Imagine this: You have free rein to explore any topic of your choosing at the premier research library for the study of Shakespeare. Where do you start?
For six Amherst students, answering that question opened a plethora of possibilities, from 15th century midwifery manuals and case studies to 16th and 17th century costume books and architectural renderings.
The Amherst-Folger Fellowship brought Irisdelia Garcia '18, Emma Hartman '17, Catherine Lowdon '17, Kevin Mei '16, Jacob Pagano '18 and Crystal Park '17 to Washington, D.C., where they spent two weeks in January conducting research at the College’s Folger Shakespeare Library.
Considered the premier research library in the world for the study of Shakespeare and the English Renaissance, the Folger also boasts major collections for research in European arts, culture and history from the early 15th century to the end of the 18th century.
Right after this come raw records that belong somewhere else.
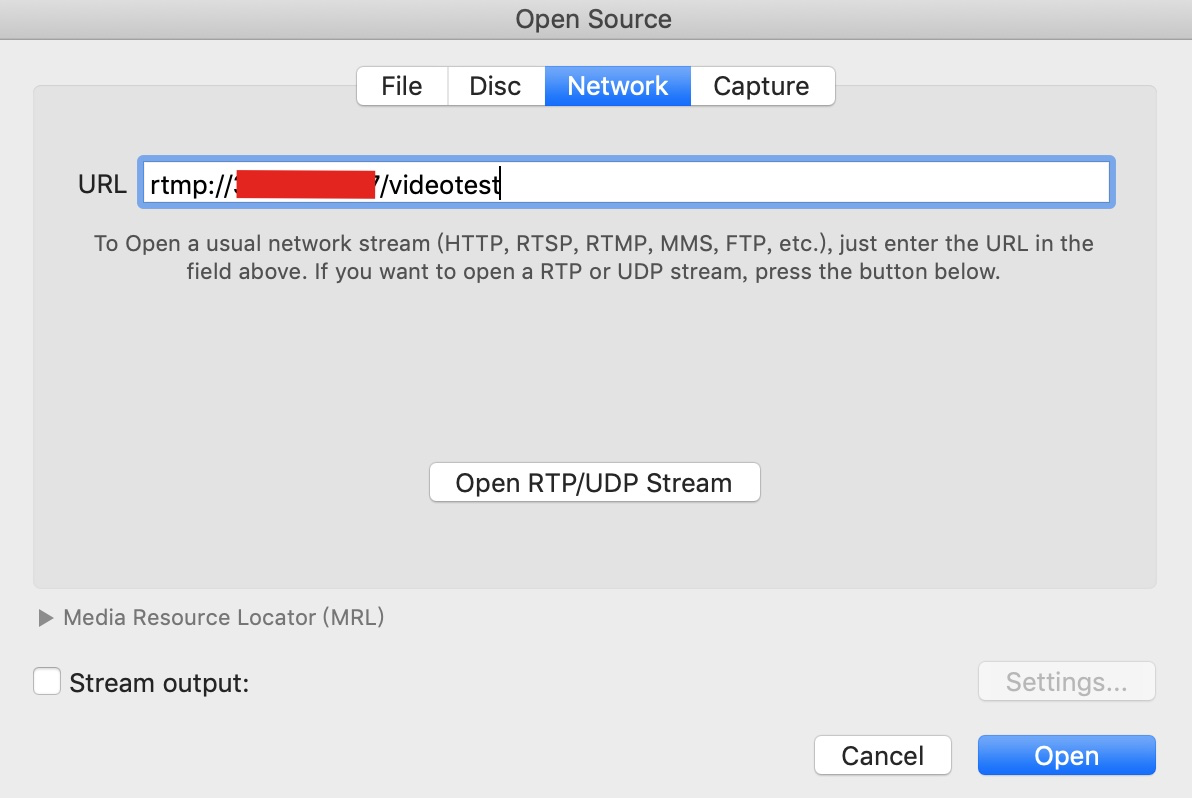Enable the Stream output checkbox
The image size is (1192, 798).
tap(46, 682)
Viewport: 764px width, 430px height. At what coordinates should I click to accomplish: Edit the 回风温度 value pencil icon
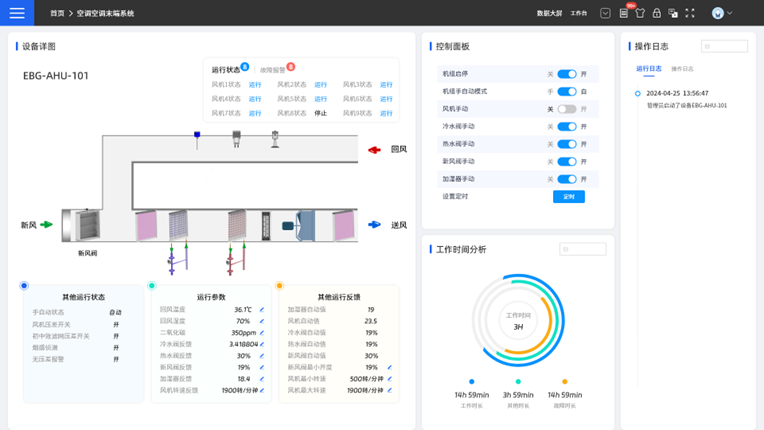click(x=262, y=310)
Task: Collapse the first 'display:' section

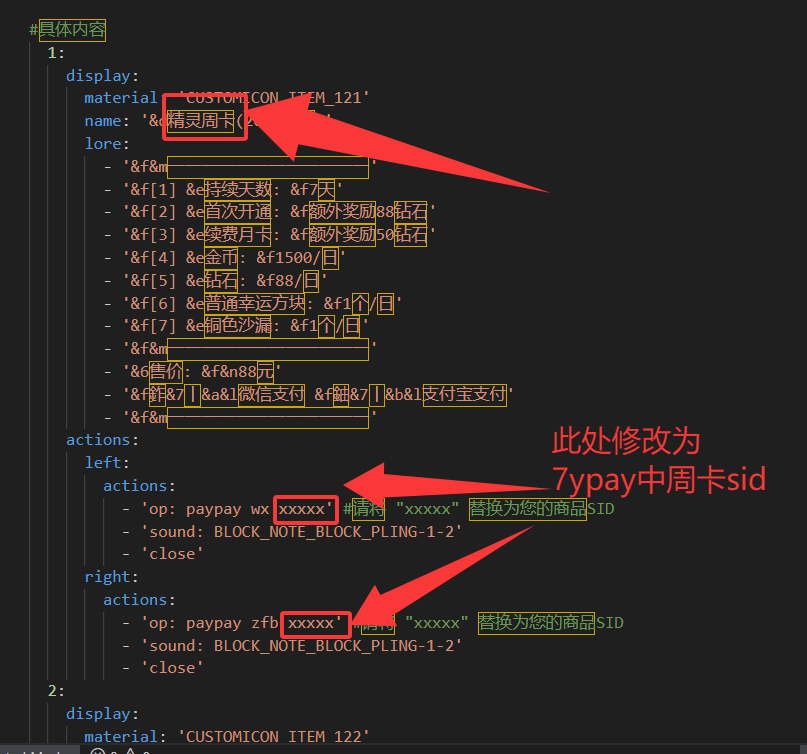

Its founder, Henry Clay Folger, graduated from Amherst in 1879.
The Amherst–Folger Fellowship program began in 1996 and now awards as many as six student fellowships each year through funds provided by the Friends of the Amherst College Library. In addition to conducting independent research, the fellows attend sessions led by Folger scholars that cover a broad range of topics related to the library's collections. This year's students delved into media history, archival research methods and material culture, from early modern books, manuscripts and art to the curation of modern editions and digital texts.
As part of “Amherst Explorations,” an April celebration of student research, the students shared their research with the Amherst community.
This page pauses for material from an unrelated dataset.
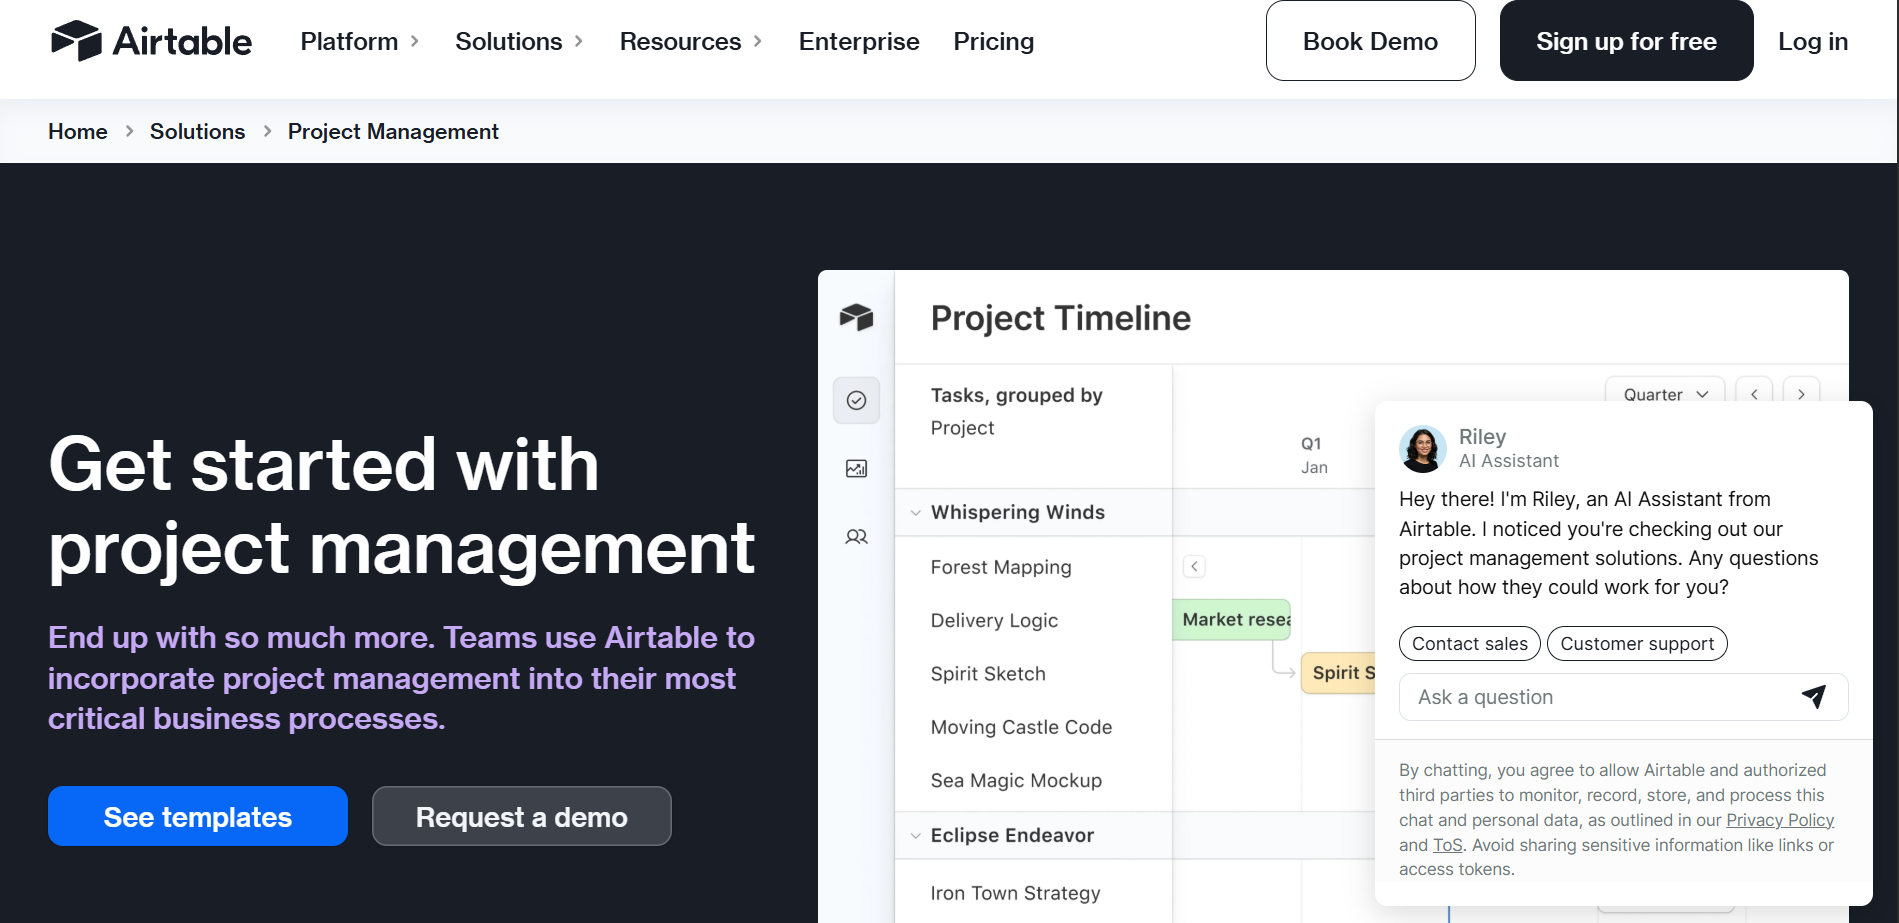
Task: Click the See templates button
Action: pyautogui.click(x=198, y=817)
Mei, a double major in English and neuroscience, says he was “blown away by the variety of incredible materials I had access to” at the Folger. His research topic, “The Falling Sickness and its Remedies,” made use of early modern midwifery manuals, recipe books, anatomy textbooks, medicinal dispensatories and case studies. “I ultimately decided to look at epilepsy and the crazy treatments recommended to patients,” Mei says. He was most surprised to find 15th and 16th century references to two common treatments for the condition: cannibalism and hanging peony root around one's neck.
Garcia, who called her time spent at the Folger a “once in a lifetime experience,” researched how technology has affected contemporary retellings of Shakepeare’s Othello. Her project, “Focus, Virtuality, and Othello,” made use of 19th century prompt books as well as modern films, and culminated with the creation of a “choose your own adventure” video game. In looking at how technology has the potential to affect narratives, Garcia's video game gives users control over how the last scene of Othello plays out. “You enter as a guard,” Garcia says, “and decide whether to follow Othello or [his antagonist] Iago.”